The product team has not yet tested publishing features of SharePoint Server 2010 in WAN environments. The publishing features might provide some value in publishing content from a central farm to read-only environments. However, without test results, we cannot provide specific guidance for this scenario.

Partner solutions include the following: Syntergy, AvePoint, Infonic. Microsoft: User Profile Replication Engine.

Multi-farm manageability and reporting

In global deployments that include multiple server farms, managing settings across the farms and sites can be challenging. Several partners offer tools that are designed to streamline the administration of configuration settings, permissions administration, effective user rights, and content elements such as master pages and content types. If you decide to deploy multiple server farms in your environment, consider partner tools that can help manage multiple farms and large volumes of sites.

If your deployment has several similarly configured farms, you can use a configuration-only backup and restore to replicate configuration settings between farms. You can restore a configuration backup to the same — or any other — server farm. When you restore a configuration, it will overwrite all settings in the farm that have values that are set within the configuration backup. For more information, see Copy configuration settings between farms (SharePoint Server 2010).

You can use Windows PowerShell 2.0 to manage SharePoint Server 2010. Windows PowerShell scripts can automate tasks and streamline administration. Windows PowerShell 2.0 introduces a new capability to manage your systems remotely from your desktop by using Windows Remote Management (WinRM). WinRM includes methods known as fan-out remoting and background jobs. After the necessary security is configured and WinRM is enabled on the remote servers by executing the Enable-PSRemoting cmdlet, you can execute script blocks on remote servers by using sessions and the Invoke-Command cmdlet. For more information, see Microsoft Press: Using Windows PowerShell to Perform and Automate Farm Administrative Tasks.

Partner solutions include the following: Quest Software, echoTechnology, idera, AvePoint, CorasWorks, CommVault, and Symantec.

Byte-level or hardware-based replication

Partners that provide hardware-based or byte-level replication make it very easy to fail over and to synchronize environments between data centers.

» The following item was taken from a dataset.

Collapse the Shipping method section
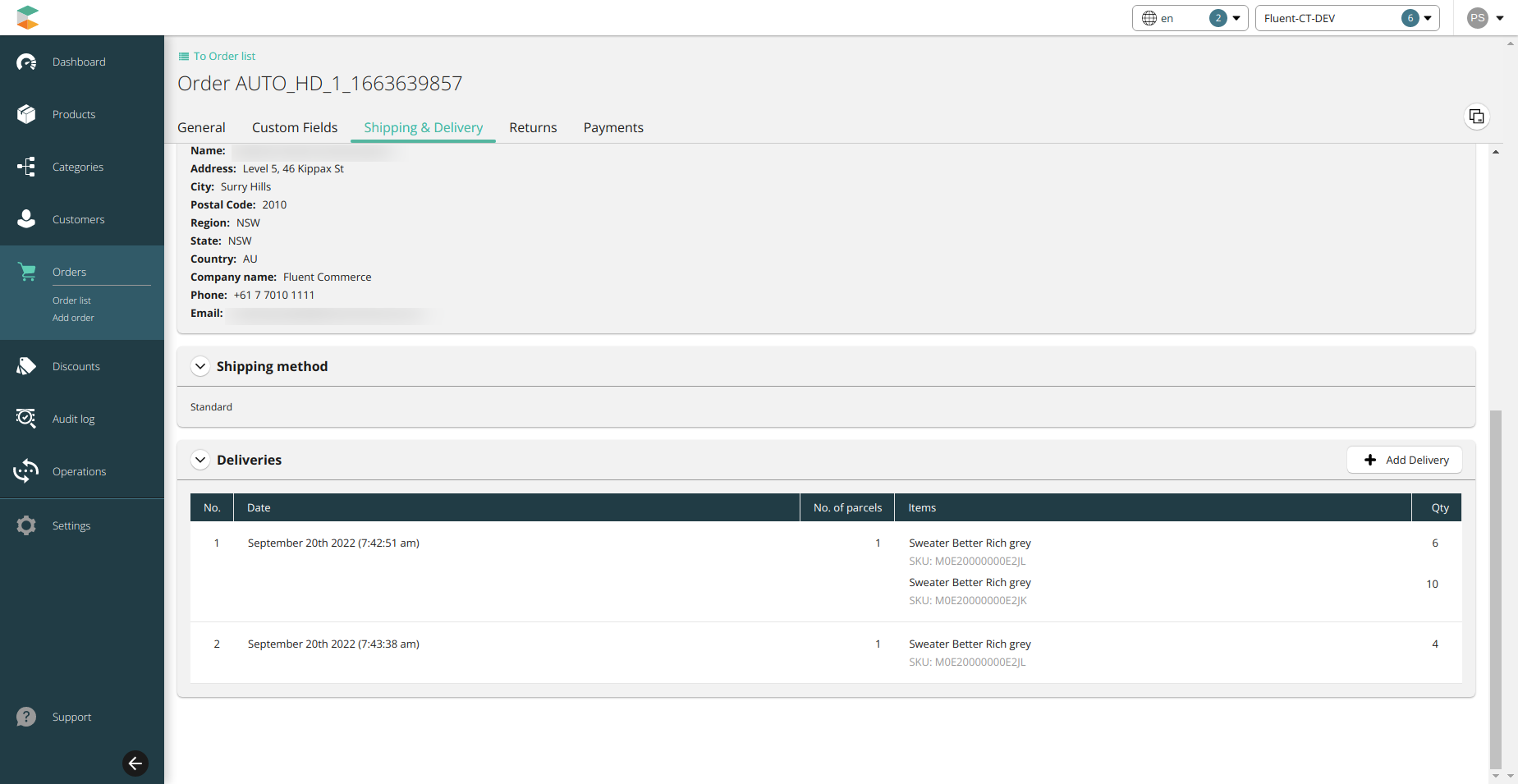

If you implement a shared disk such as a storage area network (SAN), the shared disk can become a point of failure. Hardware vendors use various methods to provide redundant channels, redundant fiber, redundant disks, and various array configurations. Different solutions provide varying levels of fault tolerance.

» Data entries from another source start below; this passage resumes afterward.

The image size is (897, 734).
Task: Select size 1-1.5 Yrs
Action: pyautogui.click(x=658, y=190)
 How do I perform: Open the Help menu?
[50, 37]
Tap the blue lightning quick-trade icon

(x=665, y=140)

If you want to eliminate hardware as the potential source for failure, evaluate Microsoft Cluster Service (MSCS). MSCS provides hardware-based fault tolerance. Software-based failover solutions such as SQL Server log shipping and SQL Server mirroring provide hardware fault tolerance, but failover is not automatic when you use it with SharePoint Server 2010.

In some cases, implementing a solution that provides replication at a lower level in the stack can address specific business needs. Byte-level replication, which creates a clone or a mirror of the primary environment, can also create a secondary environment to fail over to. Continuous byte-level replication can provide a means for either automatic or manual failover.

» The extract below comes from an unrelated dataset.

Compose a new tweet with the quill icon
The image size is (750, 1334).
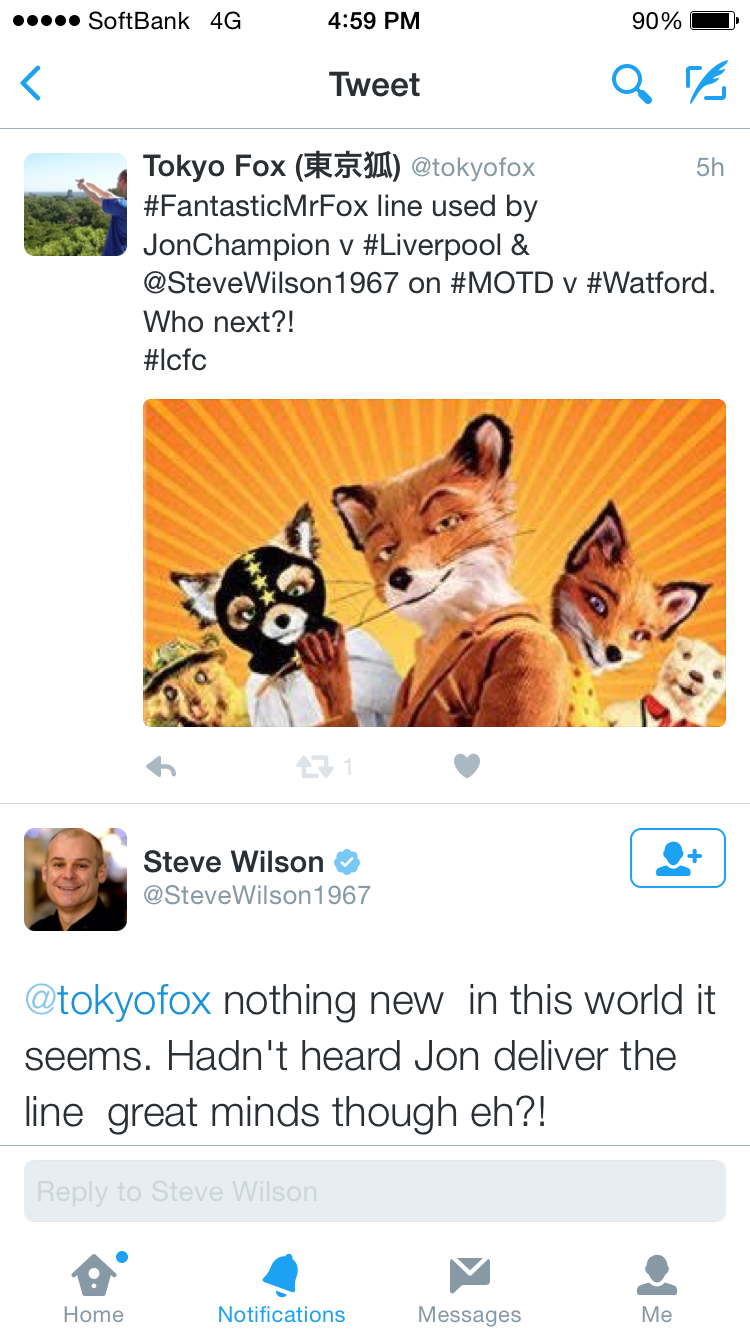coord(706,84)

An important caution when you evaluate these types of replication solutions is to understand that server names, Web application names, and accounts are hard-coded in the configuration database. This means that a service that is replicated to a server that has a different name does not work. If the names of the server in the primary environment and replicated environment are the same, these types of solutions can work. Regardless of the solution, you must test a tool that provides replication outside the functionality of the application to make sure that the tool works in a failover environment.

Partner solutions include the following: Neverfail and Double-Take.

Solutions that are built into hardware, such as SAN-based replication, include the following: HP, EMC Centera, Dell, and Hitachi Data Systems.